▶ Problem description
Once you find the line that contains "Task: Open Bluetooth", write out that line and every line after it to the end of the records, exactly and with nothing else.

▶ Material to process

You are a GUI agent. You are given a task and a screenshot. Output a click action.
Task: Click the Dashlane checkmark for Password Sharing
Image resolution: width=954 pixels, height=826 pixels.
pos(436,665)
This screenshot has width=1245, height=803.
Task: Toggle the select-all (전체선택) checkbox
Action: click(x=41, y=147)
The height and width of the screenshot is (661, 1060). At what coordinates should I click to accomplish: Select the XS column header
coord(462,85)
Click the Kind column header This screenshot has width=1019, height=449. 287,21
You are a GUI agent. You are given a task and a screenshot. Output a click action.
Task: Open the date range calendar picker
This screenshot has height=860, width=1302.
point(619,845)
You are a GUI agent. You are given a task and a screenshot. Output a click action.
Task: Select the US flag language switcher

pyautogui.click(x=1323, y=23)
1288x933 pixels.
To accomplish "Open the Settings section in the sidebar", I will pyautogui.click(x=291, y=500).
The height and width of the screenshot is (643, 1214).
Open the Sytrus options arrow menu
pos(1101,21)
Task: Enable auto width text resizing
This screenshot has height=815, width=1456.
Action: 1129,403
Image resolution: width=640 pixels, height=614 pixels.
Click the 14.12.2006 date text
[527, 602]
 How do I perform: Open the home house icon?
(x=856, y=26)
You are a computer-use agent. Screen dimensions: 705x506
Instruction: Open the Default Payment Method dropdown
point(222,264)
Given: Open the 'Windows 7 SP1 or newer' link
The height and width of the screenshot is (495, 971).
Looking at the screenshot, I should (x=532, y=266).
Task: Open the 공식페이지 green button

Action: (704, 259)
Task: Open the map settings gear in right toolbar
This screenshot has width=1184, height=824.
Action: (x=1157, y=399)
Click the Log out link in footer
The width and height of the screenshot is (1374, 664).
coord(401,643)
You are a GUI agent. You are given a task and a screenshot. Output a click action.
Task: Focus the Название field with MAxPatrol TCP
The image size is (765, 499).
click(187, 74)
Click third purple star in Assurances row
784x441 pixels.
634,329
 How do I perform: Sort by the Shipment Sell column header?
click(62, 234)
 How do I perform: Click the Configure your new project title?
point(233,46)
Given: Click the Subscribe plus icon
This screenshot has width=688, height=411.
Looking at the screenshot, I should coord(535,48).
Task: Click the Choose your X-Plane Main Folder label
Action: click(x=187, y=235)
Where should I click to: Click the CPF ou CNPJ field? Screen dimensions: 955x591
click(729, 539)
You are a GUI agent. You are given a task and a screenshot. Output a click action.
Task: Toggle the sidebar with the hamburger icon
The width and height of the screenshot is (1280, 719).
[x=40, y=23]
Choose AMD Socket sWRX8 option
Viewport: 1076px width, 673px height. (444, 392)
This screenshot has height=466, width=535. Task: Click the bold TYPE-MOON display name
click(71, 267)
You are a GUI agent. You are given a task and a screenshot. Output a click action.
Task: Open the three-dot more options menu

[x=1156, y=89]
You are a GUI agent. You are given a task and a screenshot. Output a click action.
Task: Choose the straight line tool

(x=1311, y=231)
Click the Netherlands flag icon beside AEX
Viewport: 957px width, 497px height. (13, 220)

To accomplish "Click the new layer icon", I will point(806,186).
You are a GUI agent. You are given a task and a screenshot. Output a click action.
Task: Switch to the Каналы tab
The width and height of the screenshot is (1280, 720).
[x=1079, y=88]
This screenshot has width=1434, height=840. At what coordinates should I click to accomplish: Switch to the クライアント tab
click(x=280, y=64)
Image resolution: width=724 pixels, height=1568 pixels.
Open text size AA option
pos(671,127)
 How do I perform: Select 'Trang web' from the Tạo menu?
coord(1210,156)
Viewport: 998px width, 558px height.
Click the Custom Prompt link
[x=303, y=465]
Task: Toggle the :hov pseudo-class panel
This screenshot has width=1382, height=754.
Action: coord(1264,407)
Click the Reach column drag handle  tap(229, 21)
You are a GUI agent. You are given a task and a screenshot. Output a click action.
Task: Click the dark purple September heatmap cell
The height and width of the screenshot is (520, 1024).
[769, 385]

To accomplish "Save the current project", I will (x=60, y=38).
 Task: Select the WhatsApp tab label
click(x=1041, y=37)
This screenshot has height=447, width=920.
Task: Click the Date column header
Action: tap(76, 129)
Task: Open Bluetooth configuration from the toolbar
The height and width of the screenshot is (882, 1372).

▶ Result of the task
Task: Open Bluetooth configuration from the toolbar
The height and width of the screenshot is (882, 1372).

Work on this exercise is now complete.